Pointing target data
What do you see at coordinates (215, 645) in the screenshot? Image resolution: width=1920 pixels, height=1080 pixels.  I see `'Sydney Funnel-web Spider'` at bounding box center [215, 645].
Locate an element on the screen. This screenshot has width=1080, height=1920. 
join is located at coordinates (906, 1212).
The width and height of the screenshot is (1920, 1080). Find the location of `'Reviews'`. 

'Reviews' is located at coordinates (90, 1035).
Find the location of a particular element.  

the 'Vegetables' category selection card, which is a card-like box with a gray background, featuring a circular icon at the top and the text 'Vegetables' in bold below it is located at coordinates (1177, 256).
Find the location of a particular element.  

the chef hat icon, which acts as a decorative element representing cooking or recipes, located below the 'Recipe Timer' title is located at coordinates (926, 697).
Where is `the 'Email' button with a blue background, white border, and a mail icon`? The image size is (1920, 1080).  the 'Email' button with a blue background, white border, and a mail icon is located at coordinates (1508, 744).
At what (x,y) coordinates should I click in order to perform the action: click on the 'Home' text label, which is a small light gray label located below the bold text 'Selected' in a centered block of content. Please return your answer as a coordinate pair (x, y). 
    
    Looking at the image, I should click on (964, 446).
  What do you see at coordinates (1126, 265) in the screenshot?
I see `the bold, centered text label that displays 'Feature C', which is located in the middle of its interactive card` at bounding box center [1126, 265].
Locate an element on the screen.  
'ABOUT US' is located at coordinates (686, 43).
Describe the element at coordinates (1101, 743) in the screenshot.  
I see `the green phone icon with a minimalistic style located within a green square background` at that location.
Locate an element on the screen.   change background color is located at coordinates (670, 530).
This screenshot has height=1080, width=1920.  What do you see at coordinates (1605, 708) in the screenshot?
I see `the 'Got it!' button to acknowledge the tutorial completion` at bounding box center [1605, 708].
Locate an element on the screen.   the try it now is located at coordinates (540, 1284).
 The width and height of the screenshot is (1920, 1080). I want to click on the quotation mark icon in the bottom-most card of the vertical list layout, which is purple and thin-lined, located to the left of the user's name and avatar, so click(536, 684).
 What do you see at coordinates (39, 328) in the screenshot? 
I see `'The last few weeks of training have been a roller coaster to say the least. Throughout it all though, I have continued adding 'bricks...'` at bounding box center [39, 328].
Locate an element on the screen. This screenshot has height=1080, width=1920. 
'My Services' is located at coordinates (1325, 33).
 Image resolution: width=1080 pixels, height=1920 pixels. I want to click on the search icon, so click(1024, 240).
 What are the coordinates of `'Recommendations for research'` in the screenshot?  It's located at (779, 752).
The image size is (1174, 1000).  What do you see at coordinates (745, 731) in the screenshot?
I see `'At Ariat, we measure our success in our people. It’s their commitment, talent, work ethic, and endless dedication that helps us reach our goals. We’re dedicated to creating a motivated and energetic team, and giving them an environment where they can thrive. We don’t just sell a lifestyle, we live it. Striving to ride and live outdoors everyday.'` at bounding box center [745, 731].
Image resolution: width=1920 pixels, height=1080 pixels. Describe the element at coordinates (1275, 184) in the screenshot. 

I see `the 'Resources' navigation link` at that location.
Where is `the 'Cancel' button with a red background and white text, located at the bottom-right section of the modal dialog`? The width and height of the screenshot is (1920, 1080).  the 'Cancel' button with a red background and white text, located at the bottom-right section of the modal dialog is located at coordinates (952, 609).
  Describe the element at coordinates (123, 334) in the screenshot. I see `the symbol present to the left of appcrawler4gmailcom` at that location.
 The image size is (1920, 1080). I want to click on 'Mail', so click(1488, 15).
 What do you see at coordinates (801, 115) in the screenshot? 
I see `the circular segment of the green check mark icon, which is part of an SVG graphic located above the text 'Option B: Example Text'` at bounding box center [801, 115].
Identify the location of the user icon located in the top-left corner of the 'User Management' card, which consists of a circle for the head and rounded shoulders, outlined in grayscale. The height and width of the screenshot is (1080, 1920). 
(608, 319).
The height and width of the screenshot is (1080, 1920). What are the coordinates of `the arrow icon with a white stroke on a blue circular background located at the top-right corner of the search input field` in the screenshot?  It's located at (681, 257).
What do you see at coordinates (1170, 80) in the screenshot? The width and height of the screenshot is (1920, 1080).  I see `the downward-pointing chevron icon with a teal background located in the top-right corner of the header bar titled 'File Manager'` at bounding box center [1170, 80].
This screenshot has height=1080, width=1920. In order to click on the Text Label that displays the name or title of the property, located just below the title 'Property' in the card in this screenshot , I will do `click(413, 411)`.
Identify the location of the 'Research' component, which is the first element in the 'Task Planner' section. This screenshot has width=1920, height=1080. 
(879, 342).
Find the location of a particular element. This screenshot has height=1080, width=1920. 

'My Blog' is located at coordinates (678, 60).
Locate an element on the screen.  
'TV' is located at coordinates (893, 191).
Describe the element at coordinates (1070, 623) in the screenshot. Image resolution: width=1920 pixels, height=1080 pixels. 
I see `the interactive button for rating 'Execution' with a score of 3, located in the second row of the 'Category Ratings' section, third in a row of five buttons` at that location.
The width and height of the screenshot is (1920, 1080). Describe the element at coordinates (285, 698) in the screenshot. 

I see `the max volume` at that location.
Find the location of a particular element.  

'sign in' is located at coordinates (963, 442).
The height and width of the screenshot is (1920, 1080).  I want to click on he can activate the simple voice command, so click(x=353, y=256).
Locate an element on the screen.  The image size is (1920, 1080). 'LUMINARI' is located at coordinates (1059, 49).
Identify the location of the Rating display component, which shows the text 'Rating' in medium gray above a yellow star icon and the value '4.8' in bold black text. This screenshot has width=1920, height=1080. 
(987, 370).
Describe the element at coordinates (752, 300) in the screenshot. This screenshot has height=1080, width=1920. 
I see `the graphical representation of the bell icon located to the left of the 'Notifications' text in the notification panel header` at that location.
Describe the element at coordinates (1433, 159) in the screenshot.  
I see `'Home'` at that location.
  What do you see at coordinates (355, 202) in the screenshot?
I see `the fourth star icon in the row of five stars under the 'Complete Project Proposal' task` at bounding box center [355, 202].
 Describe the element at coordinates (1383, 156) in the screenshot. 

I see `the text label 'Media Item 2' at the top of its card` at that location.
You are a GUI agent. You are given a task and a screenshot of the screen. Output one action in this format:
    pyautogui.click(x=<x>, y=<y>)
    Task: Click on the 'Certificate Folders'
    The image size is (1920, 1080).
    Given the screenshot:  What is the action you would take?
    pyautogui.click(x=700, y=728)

_Stated problem_.
Rewrite the listing with every "Find the location of a particular element" swapped for "Identify where a specific element is", changing nothing else.

_The response_.
What do you see at coordinates (215, 645) in the screenshot? Image resolution: width=1920 pixels, height=1080 pixels.  I see `'Sydney Funnel-web Spider'` at bounding box center [215, 645].
Locate an element on the screen. This screenshot has width=1080, height=1920. 
join is located at coordinates (906, 1212).
The width and height of the screenshot is (1920, 1080). Find the location of `'Reviews'`. 

'Reviews' is located at coordinates (90, 1035).
Identify where a specific element is.  

the 'Vegetables' category selection card, which is a card-like box with a gray background, featuring a circular icon at the top and the text 'Vegetables' in bold below it is located at coordinates (1177, 256).
Identify where a specific element is.  

the chef hat icon, which acts as a decorative element representing cooking or recipes, located below the 'Recipe Timer' title is located at coordinates (926, 697).
Where is `the 'Email' button with a blue background, white border, and a mail icon`? The image size is (1920, 1080).  the 'Email' button with a blue background, white border, and a mail icon is located at coordinates (1508, 744).
At what (x,y) coordinates should I click in order to perform the action: click on the 'Home' text label, which is a small light gray label located below the bold text 'Selected' in a centered block of content. Please return your answer as a coordinate pair (x, y). 
    
    Looking at the image, I should click on (964, 446).
  What do you see at coordinates (1126, 265) in the screenshot?
I see `the bold, centered text label that displays 'Feature C', which is located in the middle of its interactive card` at bounding box center [1126, 265].
Locate an element on the screen.  
'ABOUT US' is located at coordinates (686, 43).
Describe the element at coordinates (1101, 743) in the screenshot.  
I see `the green phone icon with a minimalistic style located within a green square background` at that location.
Locate an element on the screen.   change background color is located at coordinates (670, 530).
This screenshot has height=1080, width=1920.  What do you see at coordinates (1605, 708) in the screenshot?
I see `the 'Got it!' button to acknowledge the tutorial completion` at bounding box center [1605, 708].
Locate an element on the screen.   the try it now is located at coordinates (540, 1284).
 The width and height of the screenshot is (1920, 1080). I want to click on the quotation mark icon in the bottom-most card of the vertical list layout, which is purple and thin-lined, located to the left of the user's name and avatar, so click(536, 684).
 What do you see at coordinates (39, 328) in the screenshot? 
I see `'The last few weeks of training have been a roller coaster to say the least. Throughout it all though, I have continued adding 'bricks...'` at bounding box center [39, 328].
Locate an element on the screen. This screenshot has height=1080, width=1920. 
'My Services' is located at coordinates (1325, 33).
 Image resolution: width=1080 pixels, height=1920 pixels. I want to click on the search icon, so click(1024, 240).
 What are the coordinates of `'Recommendations for research'` in the screenshot?  It's located at (779, 752).
The image size is (1174, 1000).  What do you see at coordinates (745, 731) in the screenshot?
I see `'At Ariat, we measure our success in our people. It’s their commitment, talent, work ethic, and endless dedication that helps us reach our goals. We’re dedicated to creating a motivated and energetic team, and giving them an environment where they can thrive. We don’t just sell a lifestyle, we live it. Striving to ride and live outdoors everyday.'` at bounding box center [745, 731].
Image resolution: width=1920 pixels, height=1080 pixels. Describe the element at coordinates (1275, 184) in the screenshot. 

I see `the 'Resources' navigation link` at that location.
Where is `the 'Cancel' button with a red background and white text, located at the bottom-right section of the modal dialog`? The width and height of the screenshot is (1920, 1080).  the 'Cancel' button with a red background and white text, located at the bottom-right section of the modal dialog is located at coordinates (952, 609).
  Describe the element at coordinates (123, 334) in the screenshot. I see `the symbol present to the left of appcrawler4gmailcom` at that location.
 The image size is (1920, 1080). I want to click on 'Mail', so click(1488, 15).
 What do you see at coordinates (801, 115) in the screenshot? 
I see `the circular segment of the green check mark icon, which is part of an SVG graphic located above the text 'Option B: Example Text'` at bounding box center [801, 115].
Identify the location of the user icon located in the top-left corner of the 'User Management' card, which consists of a circle for the head and rounded shoulders, outlined in grayscale. The height and width of the screenshot is (1080, 1920). 
(608, 319).
The height and width of the screenshot is (1080, 1920). What are the coordinates of `the arrow icon with a white stroke on a blue circular background located at the top-right corner of the search input field` in the screenshot?  It's located at (681, 257).
What do you see at coordinates (1170, 80) in the screenshot? The width and height of the screenshot is (1920, 1080).  I see `the downward-pointing chevron icon with a teal background located in the top-right corner of the header bar titled 'File Manager'` at bounding box center [1170, 80].
This screenshot has height=1080, width=1920. In order to click on the Text Label that displays the name or title of the property, located just below the title 'Property' in the card in this screenshot , I will do `click(413, 411)`.
Identify the location of the 'Research' component, which is the first element in the 'Task Planner' section. This screenshot has width=1920, height=1080. 
(879, 342).
Identify where a specific element is. This screenshot has height=1080, width=1920. 

'My Blog' is located at coordinates (678, 60).
Locate an element on the screen.  
'TV' is located at coordinates (893, 191).
Describe the element at coordinates (1070, 623) in the screenshot. Image resolution: width=1920 pixels, height=1080 pixels. 
I see `the interactive button for rating 'Execution' with a score of 3, located in the second row of the 'Category Ratings' section, third in a row of five buttons` at that location.
The width and height of the screenshot is (1920, 1080). Describe the element at coordinates (285, 698) in the screenshot. 

I see `the max volume` at that location.
Identify where a specific element is.  

'sign in' is located at coordinates (963, 442).
The height and width of the screenshot is (1920, 1080).  I want to click on he can activate the simple voice command, so click(x=353, y=256).
Locate an element on the screen.  The image size is (1920, 1080). 'LUMINARI' is located at coordinates (1059, 49).
Identify the location of the Rating display component, which shows the text 'Rating' in medium gray above a yellow star icon and the value '4.8' in bold black text. This screenshot has width=1920, height=1080. 
(987, 370).
Describe the element at coordinates (752, 300) in the screenshot. This screenshot has height=1080, width=1920. 
I see `the graphical representation of the bell icon located to the left of the 'Notifications' text in the notification panel header` at that location.
Describe the element at coordinates (1433, 159) in the screenshot.  
I see `'Home'` at that location.
  What do you see at coordinates (355, 202) in the screenshot?
I see `the fourth star icon in the row of five stars under the 'Complete Project Proposal' task` at bounding box center [355, 202].
 Describe the element at coordinates (1383, 156) in the screenshot. 

I see `the text label 'Media Item 2' at the top of its card` at that location.
You are a GUI agent. You are given a task and a screenshot of the screen. Output one action in this format:
    pyautogui.click(x=<x>, y=<y>)
    Task: Click on the 'Certificate Folders'
    The image size is (1920, 1080).
    Given the screenshot:  What is the action you would take?
    pyautogui.click(x=700, y=728)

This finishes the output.